La discussa detenzione della «Giovanna d'Arco» delle rivoluzione arancione e la situazione politica in Ucraina si stanno trasformando in un caso internazionale che non può lasciare indifferenti anche i responsabili della Uefa e gli organizzatori degli Europei di calcio che si svolgeranno in Polonia e in Ucraina. Il presidente del Bayern Muenchen, Uli Hoeness, ha invitato ieri i giocatori della nazionale tedesca di calcio a prendere posizione a favore di Yulia Timoshenko e a puntare il dito contro la violazione dei diritti umani e delle libertà democratiche in Ucraina. «So che i nostri giocatori sono particolarmente sensibili nei confronti di questi temi e sarebbe un grande gesto se sfruttassero la loro presenza al campionato europeo in Ucraina per criticare quanto sta accadendo nel Paese e prendere posizione a favore di chi lotta per la libertà e per la democrazia», ha dichiarato Hoeness. Il presidente del Bayern Monaco ha anche esortato il presidente della Uefa, Michel Platini, a non chiudere gli occhi di fronte alla situazione politica in Ucraina e a sfruttare i suoi contatti e il suo potere per intervenire a favore dell'opposizione democratica ucraina e della Timoshenko. «La decisione di svolgere gli Europei non solo in Polonia ma anche in Ucraina è stato un segno di buona volontà da parte della Uefa. Le autorità ucraine devono ora dimostrare di essere all'altezza dell'evento e delle aspettative ad esse legate», ha aggiunto Hoeness.

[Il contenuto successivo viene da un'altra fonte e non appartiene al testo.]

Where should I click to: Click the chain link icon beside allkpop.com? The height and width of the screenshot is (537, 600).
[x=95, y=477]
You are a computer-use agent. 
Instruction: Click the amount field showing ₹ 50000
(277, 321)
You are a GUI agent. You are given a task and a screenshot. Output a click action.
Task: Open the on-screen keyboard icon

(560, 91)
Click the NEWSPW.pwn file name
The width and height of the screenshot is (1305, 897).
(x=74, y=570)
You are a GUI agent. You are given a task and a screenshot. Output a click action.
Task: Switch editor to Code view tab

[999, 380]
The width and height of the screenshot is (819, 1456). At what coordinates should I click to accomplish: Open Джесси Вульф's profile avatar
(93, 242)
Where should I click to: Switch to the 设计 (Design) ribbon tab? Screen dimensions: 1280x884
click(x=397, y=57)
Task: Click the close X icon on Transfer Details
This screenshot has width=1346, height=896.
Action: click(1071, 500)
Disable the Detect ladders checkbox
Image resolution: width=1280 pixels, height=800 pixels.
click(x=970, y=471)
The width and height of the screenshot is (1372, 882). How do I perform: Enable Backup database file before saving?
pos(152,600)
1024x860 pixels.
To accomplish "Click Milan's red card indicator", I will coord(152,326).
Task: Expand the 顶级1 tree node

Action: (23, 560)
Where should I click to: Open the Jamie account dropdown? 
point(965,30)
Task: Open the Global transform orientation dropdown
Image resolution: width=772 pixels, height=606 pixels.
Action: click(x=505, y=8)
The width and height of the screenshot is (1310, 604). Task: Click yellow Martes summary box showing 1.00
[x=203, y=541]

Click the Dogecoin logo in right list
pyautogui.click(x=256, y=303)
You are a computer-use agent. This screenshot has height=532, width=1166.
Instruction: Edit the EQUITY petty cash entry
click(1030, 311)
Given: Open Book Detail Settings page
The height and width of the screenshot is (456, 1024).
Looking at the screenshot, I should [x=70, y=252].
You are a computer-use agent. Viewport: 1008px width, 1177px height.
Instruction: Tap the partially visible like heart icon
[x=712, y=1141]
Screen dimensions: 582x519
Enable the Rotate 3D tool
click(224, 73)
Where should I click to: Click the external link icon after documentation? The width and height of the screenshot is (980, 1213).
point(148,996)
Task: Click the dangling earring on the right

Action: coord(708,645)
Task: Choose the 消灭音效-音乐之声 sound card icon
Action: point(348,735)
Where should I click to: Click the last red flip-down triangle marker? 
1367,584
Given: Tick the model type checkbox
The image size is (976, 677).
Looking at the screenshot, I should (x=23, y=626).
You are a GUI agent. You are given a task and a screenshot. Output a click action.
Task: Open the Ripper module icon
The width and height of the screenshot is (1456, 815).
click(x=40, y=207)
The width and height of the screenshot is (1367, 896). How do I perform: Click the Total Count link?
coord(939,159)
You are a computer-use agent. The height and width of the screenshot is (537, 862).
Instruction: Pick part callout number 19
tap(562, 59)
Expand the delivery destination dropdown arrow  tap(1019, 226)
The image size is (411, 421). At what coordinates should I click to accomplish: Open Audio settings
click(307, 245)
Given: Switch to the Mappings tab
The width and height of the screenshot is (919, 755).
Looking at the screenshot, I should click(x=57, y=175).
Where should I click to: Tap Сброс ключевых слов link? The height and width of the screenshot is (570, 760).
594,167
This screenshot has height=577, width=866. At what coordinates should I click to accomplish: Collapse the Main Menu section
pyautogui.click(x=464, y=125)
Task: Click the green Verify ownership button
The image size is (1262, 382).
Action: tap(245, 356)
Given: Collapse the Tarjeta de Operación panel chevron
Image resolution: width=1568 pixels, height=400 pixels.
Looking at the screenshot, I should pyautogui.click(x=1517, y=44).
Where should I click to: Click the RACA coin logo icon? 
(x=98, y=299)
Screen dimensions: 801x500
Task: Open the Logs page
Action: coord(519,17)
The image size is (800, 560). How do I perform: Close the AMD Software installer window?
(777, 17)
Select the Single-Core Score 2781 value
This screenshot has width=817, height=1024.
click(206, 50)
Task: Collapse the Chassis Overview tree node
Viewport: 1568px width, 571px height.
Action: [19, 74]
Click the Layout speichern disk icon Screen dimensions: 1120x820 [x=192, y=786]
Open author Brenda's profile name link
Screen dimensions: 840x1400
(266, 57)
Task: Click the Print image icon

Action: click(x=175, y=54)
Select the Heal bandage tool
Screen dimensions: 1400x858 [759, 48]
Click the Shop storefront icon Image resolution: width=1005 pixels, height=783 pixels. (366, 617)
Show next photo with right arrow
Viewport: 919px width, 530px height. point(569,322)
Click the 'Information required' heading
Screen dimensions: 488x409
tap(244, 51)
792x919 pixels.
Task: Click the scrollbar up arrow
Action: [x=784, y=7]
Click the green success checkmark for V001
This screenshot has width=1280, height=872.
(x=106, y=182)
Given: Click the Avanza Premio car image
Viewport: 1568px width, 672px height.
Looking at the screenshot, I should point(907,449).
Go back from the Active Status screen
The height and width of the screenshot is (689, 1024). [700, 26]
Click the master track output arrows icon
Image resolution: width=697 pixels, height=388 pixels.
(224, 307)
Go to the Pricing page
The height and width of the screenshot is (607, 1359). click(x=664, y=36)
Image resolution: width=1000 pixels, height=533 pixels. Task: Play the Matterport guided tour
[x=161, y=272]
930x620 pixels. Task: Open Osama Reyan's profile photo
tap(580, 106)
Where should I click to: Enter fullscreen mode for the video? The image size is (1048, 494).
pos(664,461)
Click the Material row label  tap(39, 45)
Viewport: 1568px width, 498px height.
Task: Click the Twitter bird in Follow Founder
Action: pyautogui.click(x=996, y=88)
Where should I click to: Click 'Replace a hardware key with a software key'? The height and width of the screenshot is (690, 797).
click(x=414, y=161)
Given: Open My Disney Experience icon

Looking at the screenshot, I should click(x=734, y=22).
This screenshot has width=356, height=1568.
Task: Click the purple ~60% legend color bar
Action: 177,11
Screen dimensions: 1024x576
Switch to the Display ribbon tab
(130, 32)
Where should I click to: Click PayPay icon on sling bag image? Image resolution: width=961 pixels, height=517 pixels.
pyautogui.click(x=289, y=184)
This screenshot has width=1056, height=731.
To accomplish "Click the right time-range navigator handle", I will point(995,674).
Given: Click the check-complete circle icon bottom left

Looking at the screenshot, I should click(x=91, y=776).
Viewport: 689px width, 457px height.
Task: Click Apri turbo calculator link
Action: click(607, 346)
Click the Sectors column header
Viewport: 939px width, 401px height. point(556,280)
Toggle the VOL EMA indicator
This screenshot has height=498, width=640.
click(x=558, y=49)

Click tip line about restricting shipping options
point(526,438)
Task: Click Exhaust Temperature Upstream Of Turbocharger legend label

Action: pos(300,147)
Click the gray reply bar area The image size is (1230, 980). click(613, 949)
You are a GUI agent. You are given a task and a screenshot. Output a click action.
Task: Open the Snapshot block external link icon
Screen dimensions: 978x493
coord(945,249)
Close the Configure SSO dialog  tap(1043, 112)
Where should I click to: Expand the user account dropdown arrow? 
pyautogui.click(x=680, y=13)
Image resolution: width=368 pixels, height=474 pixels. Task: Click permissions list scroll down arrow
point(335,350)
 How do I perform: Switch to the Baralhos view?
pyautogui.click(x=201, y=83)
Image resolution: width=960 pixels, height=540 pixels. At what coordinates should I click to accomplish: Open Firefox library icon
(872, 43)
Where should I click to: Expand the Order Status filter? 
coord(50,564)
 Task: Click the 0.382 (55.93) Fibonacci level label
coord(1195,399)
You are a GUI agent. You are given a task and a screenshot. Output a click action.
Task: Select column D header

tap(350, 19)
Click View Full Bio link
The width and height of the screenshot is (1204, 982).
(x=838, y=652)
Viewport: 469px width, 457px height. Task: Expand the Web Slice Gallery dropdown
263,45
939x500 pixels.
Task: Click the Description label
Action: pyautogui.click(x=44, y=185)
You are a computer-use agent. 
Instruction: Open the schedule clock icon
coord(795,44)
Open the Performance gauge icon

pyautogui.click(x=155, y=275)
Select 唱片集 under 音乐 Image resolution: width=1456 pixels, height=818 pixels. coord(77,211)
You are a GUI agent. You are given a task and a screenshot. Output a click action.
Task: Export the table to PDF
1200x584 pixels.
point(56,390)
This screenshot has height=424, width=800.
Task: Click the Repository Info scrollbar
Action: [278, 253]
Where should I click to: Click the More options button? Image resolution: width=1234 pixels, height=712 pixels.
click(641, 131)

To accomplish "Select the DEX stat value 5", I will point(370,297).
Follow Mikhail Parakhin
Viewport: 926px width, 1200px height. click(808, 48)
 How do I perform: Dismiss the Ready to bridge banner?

Secondo quanto riporta il settimanale Der Spiegel, altri leader politici europei starebbero intanto per seguire l'esempio della cancelliera Angela Merkel e sono intenzionati a cancellare i loro appuntamenti in Ucraina. I presidenti dell'Austria e della Slovenia avrebbero giá comunicato al governo ucraino la loro rinuncia, mentre i governi dell'Estonia e della Lettonia ci starebbero ancora pensando ma non hanno ancora preso una decisione definitiva.